Mrs. BP bought the Royal Jelly Eye Cream, a very light, penetrating and rich, moisturizer filled with vitamins and plant extracts.
I sometimes use it as an aftershave moisturizer. Excellent stuff . . . ($28)
• Lomography Spinner 360° I had no idea these things even existed: This film camera has one heck of a trick up its 35-mm sleeve. Pull the string attached to its base and the lens twirls to capture a full circle of action.
The resulting photos’ exaggerated perspective and exposed sprocket holes look both retro and futuristic.
• Speaking of gear: I’ve been very pleased with my Lumix camera; Last week, I mentioned the DMC-LX3 (and LX5) with Leica lenses at $350/$400. (Zoom buffs should check out the DMC-FZ100 shown at right — 24x Optical zoom!)
But you can spend appreciably less and still get excellent electronics and lenses. The Panasonic Lumix DMC-ZS7 (and Zs5) are $249 and $188 respectively — solid electronics, and those terrific Leica lenses.
These have become my favorite sunglasses — the lenses are outstanding. The design itself is very comfortable, extremely lightweight, with a snug fit, the titanium arms stay put on my giant noggin no matter what. The titanium arms are essentially unbreakable, but if they somehow do, Maui Jim will replace the whole thing for $10.
• The Minds Eye: I am a big fan of Neurologist Oliver Sacks, who has made a second career for himself writing about neurological affectations.
In the Mind’s Eye, he examines how vision works, and what happens when it doesn’t. Ironically, Sacks himself suffers from prosopagnosia- the inability to recognize faces. Once assumed to be a purely psychological problem, its nopw understood to be a genetic issue.
Dr. Sacks himself is diagnosed with cancer in his eye, undergoes surgery and radiation, and finds that his vision is changed in strange ways.
I am looking forward to reading this book. ($14)
• Heritage Kayaks RedFish 14 Kayak ($671) I prefer the sit on top Kayaks to the traditional ones — you can fish, take photos, be more engaged on a more stable water platform.
I live near the LI Sound, so the longer stable boats work better with more boat traffic and bigger waves and tidal action.
Sometimes, you can catch a “free shipping” sale from shops like Back Country.
(PS: Don’t forget the paddles)
• Coupling (Seasons 1-4): ($54) I rec’d the BBC version of The Office last week, and apparently, many of you are huge fans already. So let me get a little more obscure: The BBC show Coupling is simply one of the funniest tv shows you will ever see.

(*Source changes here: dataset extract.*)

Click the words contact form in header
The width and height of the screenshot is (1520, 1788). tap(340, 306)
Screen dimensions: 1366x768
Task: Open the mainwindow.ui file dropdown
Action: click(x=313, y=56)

The show centers on the sexual misadventures of six friends, often depicting the three women and the three men each talking about the same events, but in entirely different terms.
Far more sophisticated, urbane and witty than Friends, its much closer to a raunchier Seinfeld. (NBC tried to bring it here with disastrous results — BBC America ran the original British versions after the US equivalent episodes on NBC aired, showing how inferior the NBC product was).

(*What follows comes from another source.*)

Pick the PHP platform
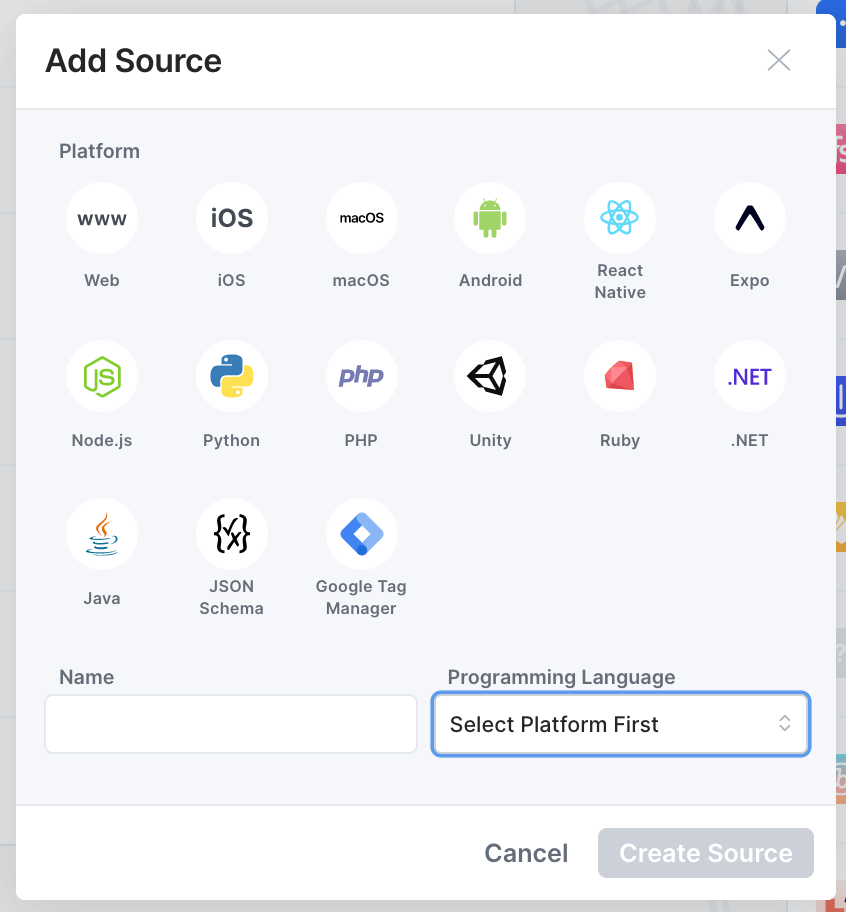Screen dimensions: 846x912 click(361, 376)

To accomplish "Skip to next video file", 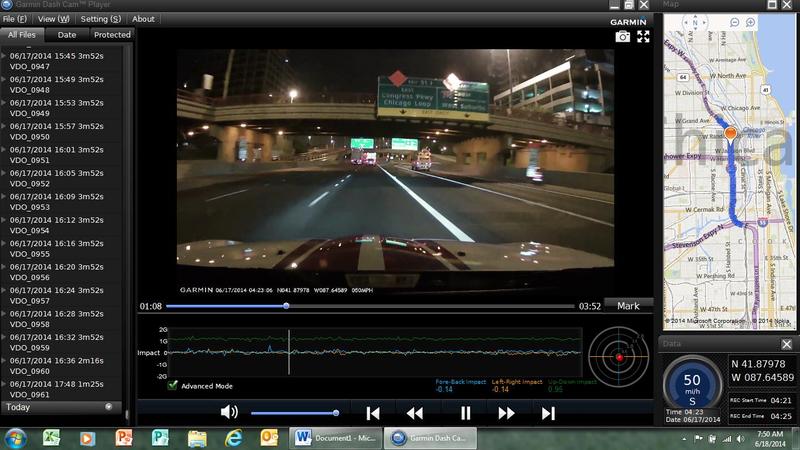I will (548, 413).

• Buckyballs: Don’t ask me why people love these goofy desk toys — they are just fun to play with.
• Finally, for that blogger you just don’t know what to get for: Rolex GMT Master II Black Index Dial Oyster Bracelet Stainless Steel Mens Watch.
You should buy this for no other reason than the sole Amazon review:
“The Rolex Oyster Perpetual Date GMT Master is part of the Rolex Professional Watch Collection. It was launched in 1954. Every good jungle fighter should have one.
This is the same model of watch as was stolen from the body of Che Guevara after his murder and shown off by the CIA snitch Philip R. for years thereafter. Designed for the revolutionary, it allowed Che to have an awareness of the time in the Cuban time-zone. It’s rugged design was a prerequisite for anyone involved in a battle to the death. Every merchant banker should have one on each wrist, if not more.”